Multimeters can be designed either as highly portable handheld devices, ideal for fieldwork and for accessing harder-to-reach circuits and machinery, or else built for semi-permanent installation on a work surface.

The latter type, known as bench meters or bench testers, tend to be bulkier and less easy to move around. However, they will typically offer a greater degree of accuracy and detail in their measurements and digital readout displays than their more lightweight handheld counterparts. The main difference between handheld and bench-top models tends to be in their maximum achievable accuracy. Broadly speaking, the smaller a device is, the less sensitive (and therefore pinpoint accurate) it will be overall. Bench multimeters typically also offer the ability to be remote-controlled and to make large numbers of measurements per second. These functions are often used in production test applications.

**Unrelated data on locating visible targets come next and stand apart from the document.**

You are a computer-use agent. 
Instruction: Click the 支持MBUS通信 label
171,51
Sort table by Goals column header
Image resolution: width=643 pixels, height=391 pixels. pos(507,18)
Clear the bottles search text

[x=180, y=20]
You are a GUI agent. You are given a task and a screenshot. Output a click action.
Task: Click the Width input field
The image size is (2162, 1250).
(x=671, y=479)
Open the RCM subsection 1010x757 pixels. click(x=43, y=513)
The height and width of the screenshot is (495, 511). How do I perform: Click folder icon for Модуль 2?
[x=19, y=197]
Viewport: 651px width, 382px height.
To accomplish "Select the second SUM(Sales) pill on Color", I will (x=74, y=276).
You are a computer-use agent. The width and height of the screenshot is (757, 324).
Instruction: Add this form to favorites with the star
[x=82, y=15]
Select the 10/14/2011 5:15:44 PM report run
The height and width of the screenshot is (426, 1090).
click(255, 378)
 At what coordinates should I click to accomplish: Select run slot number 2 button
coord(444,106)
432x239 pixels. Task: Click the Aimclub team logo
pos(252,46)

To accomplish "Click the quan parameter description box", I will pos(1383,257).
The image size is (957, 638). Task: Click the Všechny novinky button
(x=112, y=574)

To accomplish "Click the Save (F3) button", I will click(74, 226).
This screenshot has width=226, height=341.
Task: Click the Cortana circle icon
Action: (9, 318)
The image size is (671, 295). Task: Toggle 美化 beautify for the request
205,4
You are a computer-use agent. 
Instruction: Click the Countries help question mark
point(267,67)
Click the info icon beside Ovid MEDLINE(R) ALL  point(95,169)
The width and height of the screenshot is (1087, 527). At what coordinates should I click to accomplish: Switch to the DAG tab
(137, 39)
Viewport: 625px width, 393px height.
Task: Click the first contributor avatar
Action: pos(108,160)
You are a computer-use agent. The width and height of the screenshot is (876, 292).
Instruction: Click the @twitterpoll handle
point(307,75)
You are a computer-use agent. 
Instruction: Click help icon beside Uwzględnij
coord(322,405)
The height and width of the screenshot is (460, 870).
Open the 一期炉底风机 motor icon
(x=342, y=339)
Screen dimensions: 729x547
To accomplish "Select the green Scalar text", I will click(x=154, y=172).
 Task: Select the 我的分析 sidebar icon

Spotlight: True-RMS Digital Multimeters

A true-RMS (TRMS) digital multimeter is a specific type of multimeter. RMS stands for root mean square, and these devices are often preferred to their standard counterparts. This is because true-RMS multimeters are the only type that can accurately measure both sinusoidal and non-sinusoidal AC waveforms.

RMS devices achieve this by calculating the equivalent DC current value of an AC waveform. Therefore, these sophisticated instruments can measure both types of waveforms to a high degree of accuracy. To put this into perspective, standard averaging multimeters may lose up to 40% accuracy when attempting to measure non-sinusoidal waveforms.

The potential for non-sinusoidal waves in circuits has increased significantly over recent years. This means that true-RMS has become a much greater necessity, and these types of multimeters have become more widely used. Some examples where measuring true-RMS could be useful include electronic ballasts, HVAC systems, variable-speed motor drives, and solid-state environments.

Analogue multimeters perform many of the same sorts of functions as their digital counterparts, but use traditional dials to zero in on voltage, current and resistance settings. While you can still buy analogue multimeters, you are more likely to use digital nowadays. As a result, analogue multimeters tend to be much less widely available than modern digital versions, which are generally more efficient, accurate and cost-effective.

Analogue meters can be useful on rapidly fluctuating circuits as the needle can be observed more easily than a rapidly changing digital display. In addition, analogue meters tend to have a lower input impedance (DMMs are typically 10 Megohms) which is useful for measuring voltages in certain types of circuits. Although, digital multimeters help to address these needs. Some offer an analogue bar graph to simulate an analogue dial. Certain models also include a low impedance (low Z) mode to reduce the possibility of false readings due to ghost voltages and improve the accuracy of measurements.